Cette situation a perduré durant tout le restant du XXe siècle. C'est ainsi que l'on a connu des problèmes considérables en matière de diffusion des technologies, en biotechnologie, dans le domaine des logiciels, etc.

Nous avons donc mené une recherche théorique pour tenter de comprendre comment filtrer les bons pools de brevets, qui font baisser les prix, et éviter les mauvais, qui font monter les prix. Nous avons proposé des règles très simples, qui n'exigent pas d'information ; ces règles ont été adoptées en 2004 et en 2014 par la Commission européenne.

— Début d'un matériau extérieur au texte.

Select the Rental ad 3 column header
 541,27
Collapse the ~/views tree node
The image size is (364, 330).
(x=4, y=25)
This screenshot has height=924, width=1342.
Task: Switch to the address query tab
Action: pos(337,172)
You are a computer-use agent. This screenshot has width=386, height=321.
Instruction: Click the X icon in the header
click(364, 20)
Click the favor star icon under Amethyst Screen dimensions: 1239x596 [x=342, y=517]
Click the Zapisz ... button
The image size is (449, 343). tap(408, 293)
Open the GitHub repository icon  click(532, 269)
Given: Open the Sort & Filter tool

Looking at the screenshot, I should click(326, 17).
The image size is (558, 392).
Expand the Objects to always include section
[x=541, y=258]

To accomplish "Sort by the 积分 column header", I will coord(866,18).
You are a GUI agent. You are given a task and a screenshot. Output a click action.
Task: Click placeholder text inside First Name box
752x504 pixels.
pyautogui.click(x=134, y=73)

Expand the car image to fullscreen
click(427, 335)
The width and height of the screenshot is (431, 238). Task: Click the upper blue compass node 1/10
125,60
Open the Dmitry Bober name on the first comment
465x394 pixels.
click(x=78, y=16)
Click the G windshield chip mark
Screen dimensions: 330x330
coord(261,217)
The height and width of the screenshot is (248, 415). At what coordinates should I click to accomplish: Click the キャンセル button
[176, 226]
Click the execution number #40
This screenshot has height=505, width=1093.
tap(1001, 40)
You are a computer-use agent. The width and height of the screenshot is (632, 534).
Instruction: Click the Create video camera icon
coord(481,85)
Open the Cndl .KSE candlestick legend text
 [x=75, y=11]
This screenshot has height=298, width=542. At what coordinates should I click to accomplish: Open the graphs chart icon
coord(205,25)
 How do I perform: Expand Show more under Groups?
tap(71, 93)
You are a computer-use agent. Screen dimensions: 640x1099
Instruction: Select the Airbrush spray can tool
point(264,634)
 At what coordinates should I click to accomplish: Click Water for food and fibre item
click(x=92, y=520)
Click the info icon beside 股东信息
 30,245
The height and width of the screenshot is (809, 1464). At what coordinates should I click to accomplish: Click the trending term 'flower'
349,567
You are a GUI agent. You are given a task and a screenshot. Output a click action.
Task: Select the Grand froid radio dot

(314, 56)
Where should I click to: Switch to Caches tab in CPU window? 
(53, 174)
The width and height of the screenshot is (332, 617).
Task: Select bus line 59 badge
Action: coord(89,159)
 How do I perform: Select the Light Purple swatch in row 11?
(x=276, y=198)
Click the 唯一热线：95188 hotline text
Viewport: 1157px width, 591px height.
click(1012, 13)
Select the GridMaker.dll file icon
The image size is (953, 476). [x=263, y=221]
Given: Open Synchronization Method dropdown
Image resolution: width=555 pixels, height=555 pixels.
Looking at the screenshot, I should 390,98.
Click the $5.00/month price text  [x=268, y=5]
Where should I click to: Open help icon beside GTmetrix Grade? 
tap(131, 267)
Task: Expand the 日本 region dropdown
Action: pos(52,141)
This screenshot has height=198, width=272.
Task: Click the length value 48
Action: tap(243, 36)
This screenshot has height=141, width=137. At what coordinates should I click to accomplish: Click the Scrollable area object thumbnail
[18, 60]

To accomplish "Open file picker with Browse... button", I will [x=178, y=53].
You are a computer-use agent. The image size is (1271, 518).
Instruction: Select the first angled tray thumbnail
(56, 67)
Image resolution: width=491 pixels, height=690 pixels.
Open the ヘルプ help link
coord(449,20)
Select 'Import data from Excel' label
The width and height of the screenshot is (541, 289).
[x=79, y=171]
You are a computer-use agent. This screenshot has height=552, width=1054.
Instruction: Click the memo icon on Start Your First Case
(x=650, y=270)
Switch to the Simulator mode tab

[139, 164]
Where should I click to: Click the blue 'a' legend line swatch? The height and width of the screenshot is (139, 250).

Les résultats des recherches que nous avons menées à Toulouse ont été publiés dans les meilleures revues internationales. Assez vite - un an plus tard - les solutions que nous préconisions ont été adoptées par la Commission européenne. Elles peuvent parfois l'être dix ans plus tard, voire jamais, c'est le plus souvent le cas. Il existe cependant un grand nombre de pools de brevets. C'est grâce à cela que vous pouvez posséder des smartphones, grâce aux algorithmes de compression qui recourent à ces pools de brevets.

Les cartes de crédits que nous possédons tous constituent également un modèle biface assez intéressant : il consiste à attirer les deux pôles d'un marché. Le problème, pour les fournisseurs de cartes - Visa, Mastercard, Carte Bleue -, est de toucher à la fois les personnes susceptibles de détenir leur produit et les commerçants. Un modèle qui repose sur le même principe que Google a donc été développé : la carte de paiement est très bon marché - à l'étranger, elle est souvent gratuite et l'on peut même recevoir des miles ou des bonus. Inversement, les commerçants paient et sont, de ce fait, généralement mécontents.

Cela pose la question de savoir si ce système permet de pratiquer de bonnes « commissions commerçants » - diffusion des cartes, coût facturé aux commerçants, etc. Nous avons donc à nouveau mené des recherches à Toulouse et arrêté un critère afin de déterminer les bonnes « commissions commerçants ».

Il s'agit d'un critère théorique, qui nécessite de mener ensuite un travail empirique pour en mesurer l'effet ; ce critère est maintenant le critère officiel de la Commission européenne pour réguler Visa et Mastercard.

Nous avons publié nos résultats dans les revues internationales ; la connaissance s'est diffusée peu à peu, et nos résultats ont été utilisés. Nous menons donc une recherche fondamentale, en essayant de réfléchir sereinement ; le pas de temps demeure très élevé. Au bout d'un moment, avec de la chance, ces recherches sont parfois appliquées.